[157]: Témoignage d'un royaliste, par Cazotte.

[158]: Louis XVII, sa vie, son agonie, sa mort, 1861, gr. in-8o, t. I, p. 109.

[159]: Mémoires inédits.

[160]: Louis-Jacques-Hippolyte Coroller du Moustoir, conseiller du Roi, son procureur au bailliage d'Hennebon en Bretagne, député du même bailliage à l'Assemblée nationale, âgé de quarante-cinq ans, demeurant ordinairement à Hennebon, et logé à Paris, quai de la Ferraille, no 8.

Il était dépourvu de tout talent oratoire, mais il affectait de se faire remarquer par la rude franchise de son caractère.

Dans l'instruction poursuivie au Châtelet de Paris, à l'occasion des affaires des 5 et 6 octobre 1789, Coroller fut appelé comme témoin à déposer de ce qu'il savait touchant ces événements. Il répondit qu'il ne savait rien (223e témoin).
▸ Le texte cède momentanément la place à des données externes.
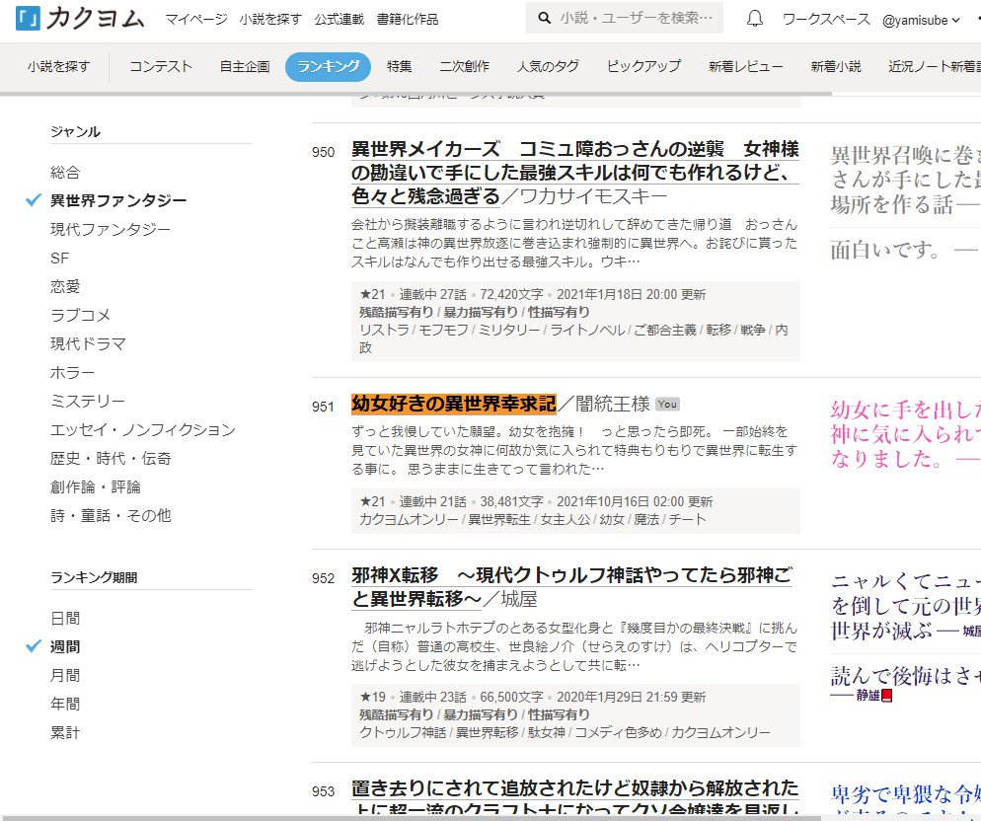Screen dimensions: 981x821
Task: Click the "You" badge next to 闇統王様
Action: click(x=667, y=405)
Là-dessus une brochure dans le sens royaliste parut sous le titre de Tableau des témoins et recueil des faits les plus intéressants contenus dans les dépositions de la procédure, etc., et relevant avec soin les dépositions qui tendent à accuser Mirabeau, les ducs d'Orléans et d'Aiguillon; en arrivant à la déposition de Coroller, que l'auteur de la brochure appelle Corolaire, député, il dit: «Corolaire, député, dit qu'il ne sait rien... Ah! monsieur Corolaire!»

Pour comprendre cette exclamation, il faut savoir que Coroller avait été un instant accusé d'être l'un des promoteurs des journées d'octobre. Ses principes révolutionnaires étaient bien connus, et il demeura au club des Jacobins, lorsque la plupart de ses collègues l'eurent quitté.

En novembre 1792, il fut nommé un des commissaires que la Convention voulut envoyer aux îles du Vent; mais cette mission n'eut pas lieu.

[161]: Le lecteur trouvera à la fin du volume cette lettre du Souverain Pontife, no [XXIV].